We define a function called the Cost Function that accounts for the prediction errors of the model. We try to minimize the cost function so that we can obtain a model that fits the data as good as possible. To reach the optima of the cost function, we employ a method that is used in almost all of machine learning called Gradient Descent.

• This article's sections 2 and 3 explain the concept of Linear Regression as a Statistical Model, where you can calculate certain statistical quantities to determine and improve the accuracy of your model. This is known as Optimisation.
• This link here explains an optimisation technique for Machine learning models, (Linear Regression in our case), known as Gradient Descent to reach at the minima of the Cost Function so as to arrive at the optimum parameters/weights, i.e., find a value of Θ (the weight vector) such that the prediction of our model is the most accurate. And this is what we mean by Model Training, provide training data to the model, then the model is optimized according to the training data, and the predictions become more accurate. This process is repeated every time we provide new training data to the model.

## Regularisation

Before we get to know what Regularisation means, we first have to understand the problem of Overfitting. Overfitting arises when our model has been trained excessively with training data, so much so that the Cost Function nearly approaches zero. This is a problem because now our model captures 'all' the patterns in our training set, even the undesirable ones, the outliers of the general pattern. To understand this, let us take our earlier example, where we had a dataset for predicting the Housing Prices. Now, let's say our training data coincidentally contains a pattern such that the price of houses with a green door is relatively higher than other houses. Now, in case of overfitting, our model will capture this pattern and when it makes predictions on some new dataset, the predictions will not be accurate because this 'unwanted' pattern deviated the predicted value from the actual value.
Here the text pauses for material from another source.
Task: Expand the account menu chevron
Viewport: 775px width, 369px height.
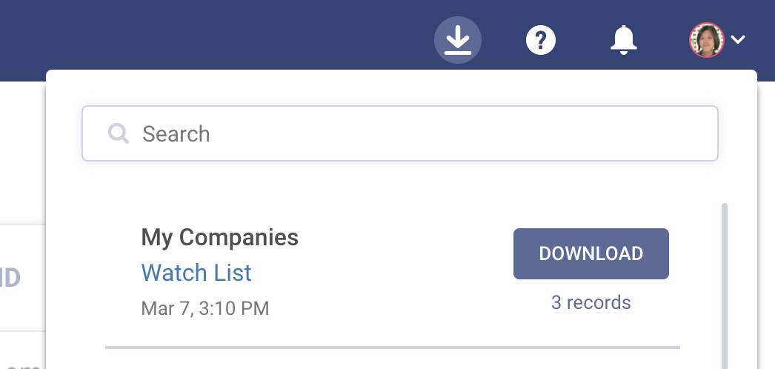Action: pyautogui.click(x=738, y=40)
• Head over to this link to get a better understanding of overfitting and other common problems with machine learning models.

In order solve this problem, we have a technique called as Regularisation. It is a form of regression, that constrains/ regularizes or shrinks the coefficient estimates towards zero. Regularisation, significantly reduces the variance of the model, without substantial increase in its bias. λ (Regularisation Parameter) is the tuning parameter that decides how much we want to penalize the flexibility of our model.

• You can check out this link for a detailed explanation on Regularisation and how it works.
• Along with that, you can checkout this link for the application of Regularisation techniques specifically on a Linear Regression model.

# Naive Bayes & Logistic Regression Classifiers

Naive Bayes classifiers refer to a set of classification algorithms that share one underlying assumption, every pair of features being classified is independent of the other.

Let's understand what this means. Generally we would like to classify an nth dimensional vector of input variables (can be discrete or continuous) into one of various classes. We can imagine this vector to represent our binary input data for instance where each element of the vector is a boolean. The Naive Bayes algorithms assume that the probability of one of those input variables (say the kth element of the vector) equaling a particular value, is independent of the value of the other input variables.

This may not seem very useful but what this does is it immensely reduces the training space as now we can train for each input feature independently. This allows us to feasibly set up a classifier based on Bayes rule.

• This tutorial will walk you through a solved example of applying the Naive Bayes algorithm for predictive & classification tasks. Towards the end, it also has code for implementing the Naive Bayes classifier available in `sklearn` for the Iris dataset.
• Implementing algorithms from scratch is a good way to consolidate your understanding about various specifics of the algorithm. Here is a tutorial to help you implement a Naive Bayes classifier from scratch in Python by creating your very own toy dataset. Once you are familiar, you could extent this to more complex datasets.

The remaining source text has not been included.